O.K., so that's just part of the story. Moyer has been shaped, like a lot of us, by a lifetime of baseball movies (his favorite is The Natural) and the familiar halftime spiels of old-timey coaches (his father-in-law is Digger Phelps, the ESPN analyst and former Notre Dame basketball coach). The truth is, Moyer would have loved those father-son late '60s backyard pepper games even if they hadn't led to anything more than the bell for supper.

But that's not the point. The point is that even after tours with seven major league teams, Moyer has never forgotten working-class Souderton. Yes, he's in the first year of a two-year, $14 million contract, and the new house in Bradenton, Fla., has a climate-controlled, 4,000-bottle wine cellar. But in the creases of Moyer's face you see the back-and-forth routes from the majors to the minor leagues, through Winston-Salem and Pittsfield and Toledo and Rochester.

HE HAS always looked more like us than them. Do you think any big-time college baseball coaches—forget about professional scouts—found their way to Souderton Area High in the spring of 1981 to watch a short-legged, 145-pound, 5'9" senior pitcher with a batting-practice fastball and mediocre grades? They did not. So Moyer enrolled in night school at St. Joseph's University in Philadelphia, getting his grades up so he could try out for the baseball team, which was coached by a high school science teacher. By day Moyer worked for the borough of Souderton, painting crosswalks, collecting leaves, mowing bumpy municipal ball fields. He'd pack a sandwich at breakfast and eat it while making the hourlong drive to school in his parents' baby-blue Pinto. "Bologna on white, mustard between the meat," Moyer recalled cheerfully during a recent all-day interview. (The man's a Hall of Fame talker.) "If you put the mustard right on the bread, the sandwich gets all mushy."

For the first couple of months of the season Moyer will live alone in a stately Philadelphia town house while the rest of the Moyer Nine (wife Karen, seven kids) will finish the school year in Bradenton, about 80 minutes in traffic from Clearwater, where the Phillies conduct spring training. (Karen and Jamie met in 1986, when he was a rookie with the Chicago Cubs and she, then a rising senior at Notre Dame, had a summer TV job, fetching stats and coffee for broadcasters Harry Caray and Steve Stone. In '92, after the Cubs released Moyer, Phelps said to his son-in-law, "Maybe it's time for you to get a real job." That was a motivator.)

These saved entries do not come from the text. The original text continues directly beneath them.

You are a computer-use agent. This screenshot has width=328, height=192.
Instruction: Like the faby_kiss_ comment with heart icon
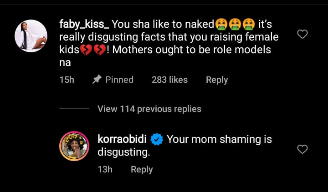click(302, 34)
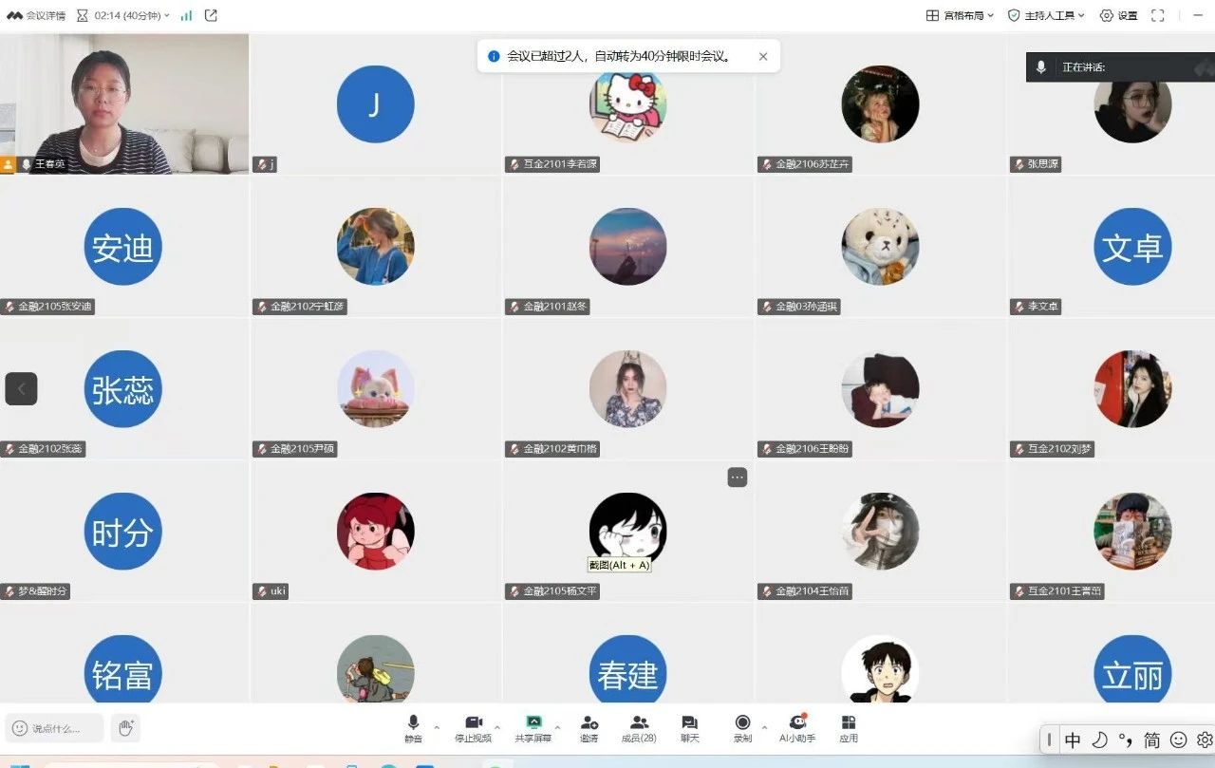
Task: Expand the 主持人工具 host tools menu
Action: pos(1046,15)
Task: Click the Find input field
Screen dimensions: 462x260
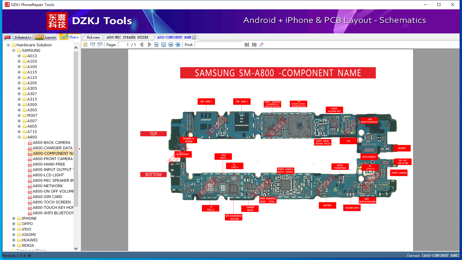Action: coord(219,45)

The move to a treeless development in Bradenton, from Seattle (where Moyer spent the most time in his pro career, 1997 until August 2006), was not for the convenience of Karen, who runs a children's charity and owns an indoor cycle studio there.

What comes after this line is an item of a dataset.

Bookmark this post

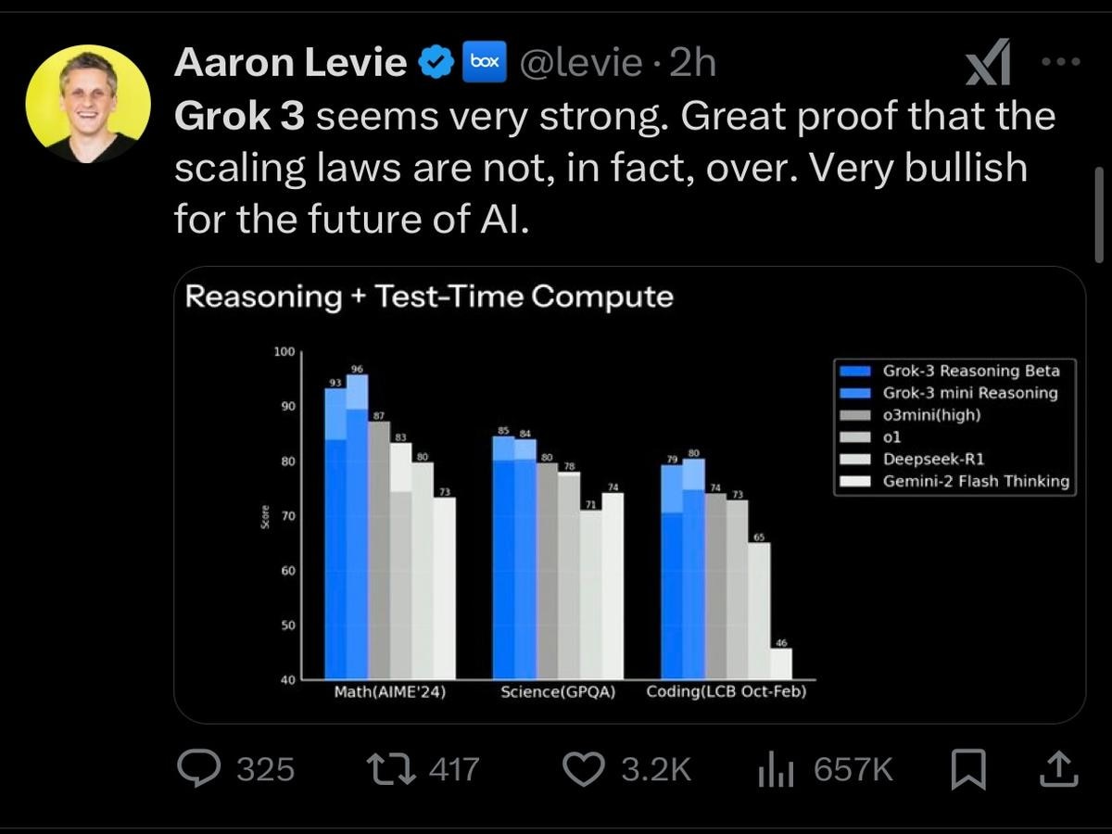[969, 769]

The Moyers didn't relocate to Bradenton for the Irish twins, McCabe, a five-year-old boy, and Grady, a four-year-old girl, who share a bedroom and act like an old married couple. They didn't make the move for the baby in the family, two-year-old Yenifer, adopted as an infant from a Guatemalan orphanage. They didn't make the move for the two older girls, 13-year-old Timoney or 11-year-old Duffy. (All the kids, except the baby, have given names that are surnames on the Phelps side of the family.)